-- RECORDS SHOWN follows --
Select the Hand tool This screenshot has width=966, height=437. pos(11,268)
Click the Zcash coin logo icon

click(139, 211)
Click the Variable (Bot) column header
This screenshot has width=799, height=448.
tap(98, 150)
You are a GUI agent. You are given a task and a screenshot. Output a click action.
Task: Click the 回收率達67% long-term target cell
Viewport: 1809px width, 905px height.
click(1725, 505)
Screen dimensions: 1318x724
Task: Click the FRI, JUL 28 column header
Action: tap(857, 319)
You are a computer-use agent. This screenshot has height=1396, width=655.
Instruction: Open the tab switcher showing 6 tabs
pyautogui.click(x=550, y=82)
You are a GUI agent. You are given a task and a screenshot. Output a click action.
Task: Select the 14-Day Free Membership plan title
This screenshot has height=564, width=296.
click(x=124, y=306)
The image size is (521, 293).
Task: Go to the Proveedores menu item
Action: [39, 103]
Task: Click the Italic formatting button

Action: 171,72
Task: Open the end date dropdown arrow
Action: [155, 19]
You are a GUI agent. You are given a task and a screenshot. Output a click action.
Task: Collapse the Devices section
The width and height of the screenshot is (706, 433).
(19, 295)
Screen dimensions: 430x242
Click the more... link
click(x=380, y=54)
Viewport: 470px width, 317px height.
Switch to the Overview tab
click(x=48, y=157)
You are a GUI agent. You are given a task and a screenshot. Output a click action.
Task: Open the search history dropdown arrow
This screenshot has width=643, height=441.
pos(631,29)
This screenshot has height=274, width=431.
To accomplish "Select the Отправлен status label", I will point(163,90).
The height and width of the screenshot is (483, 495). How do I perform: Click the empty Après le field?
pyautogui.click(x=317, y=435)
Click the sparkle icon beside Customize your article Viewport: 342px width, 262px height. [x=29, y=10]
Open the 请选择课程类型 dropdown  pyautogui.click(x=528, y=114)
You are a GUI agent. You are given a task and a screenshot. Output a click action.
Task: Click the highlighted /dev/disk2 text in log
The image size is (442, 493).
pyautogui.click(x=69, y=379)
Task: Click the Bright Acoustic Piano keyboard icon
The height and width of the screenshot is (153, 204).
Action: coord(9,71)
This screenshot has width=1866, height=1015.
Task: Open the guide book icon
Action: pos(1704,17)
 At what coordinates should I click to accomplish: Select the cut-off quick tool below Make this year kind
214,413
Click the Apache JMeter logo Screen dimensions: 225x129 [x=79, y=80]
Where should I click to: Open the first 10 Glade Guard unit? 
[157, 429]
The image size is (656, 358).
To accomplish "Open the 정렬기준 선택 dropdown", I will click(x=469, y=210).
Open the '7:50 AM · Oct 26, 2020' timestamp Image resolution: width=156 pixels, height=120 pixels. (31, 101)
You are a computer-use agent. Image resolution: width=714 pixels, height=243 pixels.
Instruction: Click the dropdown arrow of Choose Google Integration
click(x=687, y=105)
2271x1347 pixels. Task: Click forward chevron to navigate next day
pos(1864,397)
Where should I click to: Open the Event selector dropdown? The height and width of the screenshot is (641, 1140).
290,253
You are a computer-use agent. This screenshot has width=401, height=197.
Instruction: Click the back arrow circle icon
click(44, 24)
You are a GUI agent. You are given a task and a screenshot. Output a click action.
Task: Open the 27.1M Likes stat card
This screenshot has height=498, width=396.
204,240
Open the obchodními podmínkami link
-- RECORDS SHOWN concluded --
Every record above needs to be given again exactly.

Select the Hand tool This screenshot has width=966, height=437. pos(11,268)
Click the Zcash coin logo icon

click(139, 211)
Click the Variable (Bot) column header
This screenshot has width=799, height=448.
tap(98, 150)
You are a GUI agent. You are given a task and a screenshot. Output a click action.
Task: Click the 回收率達67% long-term target cell
Viewport: 1809px width, 905px height.
click(1725, 505)
Screen dimensions: 1318x724
Task: Click the FRI, JUL 28 column header
Action: tap(857, 319)
You are a computer-use agent. This screenshot has height=1396, width=655.
Instruction: Open the tab switcher showing 6 tabs
pyautogui.click(x=550, y=82)
You are a GUI agent. You are given a task and a screenshot. Output a click action.
Task: Select the 14-Day Free Membership plan title
This screenshot has height=564, width=296.
click(x=124, y=306)
The image size is (521, 293).
Task: Go to the Proveedores menu item
Action: [39, 103]
Task: Click the Italic formatting button

Action: 171,72
Task: Open the end date dropdown arrow
Action: [155, 19]
You are a GUI agent. You are given a task and a screenshot. Output a click action.
Task: Collapse the Devices section
The width and height of the screenshot is (706, 433).
(19, 295)
Screen dimensions: 430x242
Click the more... link
click(x=380, y=54)
Viewport: 470px width, 317px height.
Switch to the Overview tab
click(x=48, y=157)
You are a GUI agent. You are given a task and a screenshot. Output a click action.
Task: Open the search history dropdown arrow
This screenshot has width=643, height=441.
pos(631,29)
This screenshot has height=274, width=431.
To accomplish "Select the Отправлен status label", I will point(163,90).
The height and width of the screenshot is (483, 495). How do I perform: Click the empty Après le field?
pyautogui.click(x=317, y=435)
Click the sparkle icon beside Customize your article Viewport: 342px width, 262px height. [x=29, y=10]
Open the 请选择课程类型 dropdown  pyautogui.click(x=528, y=114)
You are a GUI agent. You are given a task and a screenshot. Output a click action.
Task: Click the highlighted /dev/disk2 text in log
The image size is (442, 493).
pyautogui.click(x=69, y=379)
Task: Click the Bright Acoustic Piano keyboard icon
The height and width of the screenshot is (153, 204).
Action: coord(9,71)
This screenshot has width=1866, height=1015.
Task: Open the guide book icon
Action: pos(1704,17)
 At what coordinates should I click to accomplish: Select the cut-off quick tool below Make this year kind
214,413
Click the Apache JMeter logo Screen dimensions: 225x129 [x=79, y=80]
Where should I click to: Open the first 10 Glade Guard unit? 
[157, 429]
The image size is (656, 358).
To accomplish "Open the 정렬기준 선택 dropdown", I will click(x=469, y=210).
Open the '7:50 AM · Oct 26, 2020' timestamp Image resolution: width=156 pixels, height=120 pixels. (31, 101)
You are a computer-use agent. Image resolution: width=714 pixels, height=243 pixels.
Instruction: Click the dropdown arrow of Choose Google Integration
click(x=687, y=105)
2271x1347 pixels. Task: Click forward chevron to navigate next day
pos(1864,397)
Where should I click to: Open the Event selector dropdown? The height and width of the screenshot is (641, 1140).
290,253
You are a computer-use agent. This screenshot has width=401, height=197.
Instruction: Click the back arrow circle icon
click(44, 24)
You are a GUI agent. You are given a task and a screenshot. Output a click action.
Task: Open the 27.1M Likes stat card
This screenshot has height=498, width=396.
204,240
Open the obchodními podmínkami link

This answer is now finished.